In the entries below, how many lines contain the string "will"? Give the number by itself.

== Segment start ==

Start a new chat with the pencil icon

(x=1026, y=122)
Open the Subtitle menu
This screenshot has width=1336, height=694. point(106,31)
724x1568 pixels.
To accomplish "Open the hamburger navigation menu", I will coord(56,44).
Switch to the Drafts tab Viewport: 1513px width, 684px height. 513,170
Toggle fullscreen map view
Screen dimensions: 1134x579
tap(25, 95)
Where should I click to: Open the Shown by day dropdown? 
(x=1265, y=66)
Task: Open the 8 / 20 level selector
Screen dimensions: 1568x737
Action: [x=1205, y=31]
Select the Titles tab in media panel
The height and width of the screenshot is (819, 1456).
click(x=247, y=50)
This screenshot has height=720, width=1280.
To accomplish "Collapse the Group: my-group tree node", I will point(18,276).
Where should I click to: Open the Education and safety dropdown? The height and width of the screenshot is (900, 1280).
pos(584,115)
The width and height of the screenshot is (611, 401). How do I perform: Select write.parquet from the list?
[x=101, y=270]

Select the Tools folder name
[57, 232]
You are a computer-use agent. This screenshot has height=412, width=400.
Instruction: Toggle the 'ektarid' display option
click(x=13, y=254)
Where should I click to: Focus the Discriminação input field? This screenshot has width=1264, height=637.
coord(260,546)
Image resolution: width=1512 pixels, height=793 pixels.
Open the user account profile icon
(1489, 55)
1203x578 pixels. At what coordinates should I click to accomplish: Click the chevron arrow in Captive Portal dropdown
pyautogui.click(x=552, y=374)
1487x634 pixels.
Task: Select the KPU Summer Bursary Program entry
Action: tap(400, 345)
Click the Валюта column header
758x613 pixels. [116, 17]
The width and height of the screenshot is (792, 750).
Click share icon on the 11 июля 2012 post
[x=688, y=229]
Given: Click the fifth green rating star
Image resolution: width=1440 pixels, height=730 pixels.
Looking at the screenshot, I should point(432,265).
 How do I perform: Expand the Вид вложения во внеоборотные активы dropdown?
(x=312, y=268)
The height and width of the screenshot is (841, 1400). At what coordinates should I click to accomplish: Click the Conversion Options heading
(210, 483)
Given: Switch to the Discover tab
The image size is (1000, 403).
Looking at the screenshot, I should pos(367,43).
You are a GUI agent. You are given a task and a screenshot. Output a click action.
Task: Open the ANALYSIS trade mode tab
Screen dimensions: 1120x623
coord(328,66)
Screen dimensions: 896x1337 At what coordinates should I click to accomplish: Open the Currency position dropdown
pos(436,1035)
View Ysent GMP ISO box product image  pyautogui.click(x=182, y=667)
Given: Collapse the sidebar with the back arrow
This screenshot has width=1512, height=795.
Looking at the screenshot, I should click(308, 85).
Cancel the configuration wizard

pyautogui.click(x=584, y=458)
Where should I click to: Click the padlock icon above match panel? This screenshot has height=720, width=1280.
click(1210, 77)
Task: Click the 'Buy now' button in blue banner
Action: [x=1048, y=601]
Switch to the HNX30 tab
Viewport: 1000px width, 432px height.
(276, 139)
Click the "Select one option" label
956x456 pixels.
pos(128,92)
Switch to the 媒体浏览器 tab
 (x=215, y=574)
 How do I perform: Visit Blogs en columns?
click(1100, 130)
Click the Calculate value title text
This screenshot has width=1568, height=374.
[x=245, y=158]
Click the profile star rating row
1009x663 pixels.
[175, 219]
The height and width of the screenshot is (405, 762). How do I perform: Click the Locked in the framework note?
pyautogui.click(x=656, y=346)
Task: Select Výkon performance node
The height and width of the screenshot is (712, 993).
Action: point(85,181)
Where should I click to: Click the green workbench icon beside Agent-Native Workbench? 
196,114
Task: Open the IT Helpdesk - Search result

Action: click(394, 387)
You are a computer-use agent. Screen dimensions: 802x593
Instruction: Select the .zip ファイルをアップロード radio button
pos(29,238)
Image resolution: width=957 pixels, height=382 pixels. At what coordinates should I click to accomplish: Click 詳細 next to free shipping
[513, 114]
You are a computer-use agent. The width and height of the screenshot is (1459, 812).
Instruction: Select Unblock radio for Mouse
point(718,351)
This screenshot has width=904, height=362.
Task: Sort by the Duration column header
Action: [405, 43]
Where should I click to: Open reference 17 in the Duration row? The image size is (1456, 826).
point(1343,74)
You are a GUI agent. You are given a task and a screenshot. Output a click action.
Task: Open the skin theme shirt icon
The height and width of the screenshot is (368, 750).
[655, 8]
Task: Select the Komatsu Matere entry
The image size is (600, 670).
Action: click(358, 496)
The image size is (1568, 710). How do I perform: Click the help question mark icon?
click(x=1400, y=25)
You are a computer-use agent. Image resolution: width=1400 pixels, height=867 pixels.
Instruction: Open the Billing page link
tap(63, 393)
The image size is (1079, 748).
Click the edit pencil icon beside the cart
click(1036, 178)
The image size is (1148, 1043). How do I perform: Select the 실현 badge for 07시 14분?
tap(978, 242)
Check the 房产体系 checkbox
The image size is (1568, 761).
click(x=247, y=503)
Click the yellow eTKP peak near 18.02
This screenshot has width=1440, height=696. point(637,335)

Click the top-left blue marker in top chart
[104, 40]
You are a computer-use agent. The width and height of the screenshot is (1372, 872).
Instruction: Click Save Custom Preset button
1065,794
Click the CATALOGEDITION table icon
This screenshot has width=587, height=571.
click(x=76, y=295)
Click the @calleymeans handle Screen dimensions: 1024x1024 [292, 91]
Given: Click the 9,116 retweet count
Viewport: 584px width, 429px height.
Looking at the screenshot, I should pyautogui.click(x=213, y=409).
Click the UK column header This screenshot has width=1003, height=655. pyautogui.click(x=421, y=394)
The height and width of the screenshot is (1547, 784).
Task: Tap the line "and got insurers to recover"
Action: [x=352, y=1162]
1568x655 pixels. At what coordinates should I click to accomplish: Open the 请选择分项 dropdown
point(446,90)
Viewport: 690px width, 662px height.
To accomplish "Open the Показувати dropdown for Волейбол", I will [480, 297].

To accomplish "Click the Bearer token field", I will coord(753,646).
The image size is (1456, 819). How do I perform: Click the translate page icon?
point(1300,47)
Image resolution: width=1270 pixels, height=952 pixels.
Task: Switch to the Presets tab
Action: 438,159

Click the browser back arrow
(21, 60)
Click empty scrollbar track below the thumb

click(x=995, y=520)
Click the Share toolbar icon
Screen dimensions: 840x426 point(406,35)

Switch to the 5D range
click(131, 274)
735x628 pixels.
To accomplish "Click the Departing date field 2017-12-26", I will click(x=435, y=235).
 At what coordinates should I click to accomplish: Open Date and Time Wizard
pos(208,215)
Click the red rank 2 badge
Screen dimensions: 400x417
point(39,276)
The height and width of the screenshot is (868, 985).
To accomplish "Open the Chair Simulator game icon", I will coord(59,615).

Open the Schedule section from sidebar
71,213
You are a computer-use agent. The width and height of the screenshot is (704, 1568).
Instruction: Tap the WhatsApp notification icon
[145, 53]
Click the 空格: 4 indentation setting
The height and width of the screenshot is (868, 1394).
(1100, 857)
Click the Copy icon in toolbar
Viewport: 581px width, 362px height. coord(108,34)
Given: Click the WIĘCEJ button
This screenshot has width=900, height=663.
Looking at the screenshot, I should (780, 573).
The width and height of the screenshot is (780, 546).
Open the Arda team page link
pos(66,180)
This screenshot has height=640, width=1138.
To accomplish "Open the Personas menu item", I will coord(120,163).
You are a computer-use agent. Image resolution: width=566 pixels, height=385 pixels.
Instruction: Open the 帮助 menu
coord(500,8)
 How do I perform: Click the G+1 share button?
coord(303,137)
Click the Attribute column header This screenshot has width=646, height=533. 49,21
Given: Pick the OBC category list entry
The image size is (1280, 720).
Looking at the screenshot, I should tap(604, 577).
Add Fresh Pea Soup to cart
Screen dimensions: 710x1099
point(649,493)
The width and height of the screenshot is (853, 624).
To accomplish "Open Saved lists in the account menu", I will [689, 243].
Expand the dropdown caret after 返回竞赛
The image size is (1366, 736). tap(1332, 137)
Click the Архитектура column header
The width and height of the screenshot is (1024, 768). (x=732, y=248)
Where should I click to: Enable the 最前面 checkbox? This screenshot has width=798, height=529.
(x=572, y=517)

== Segment end ==

**OUTPUT BELOW:**
8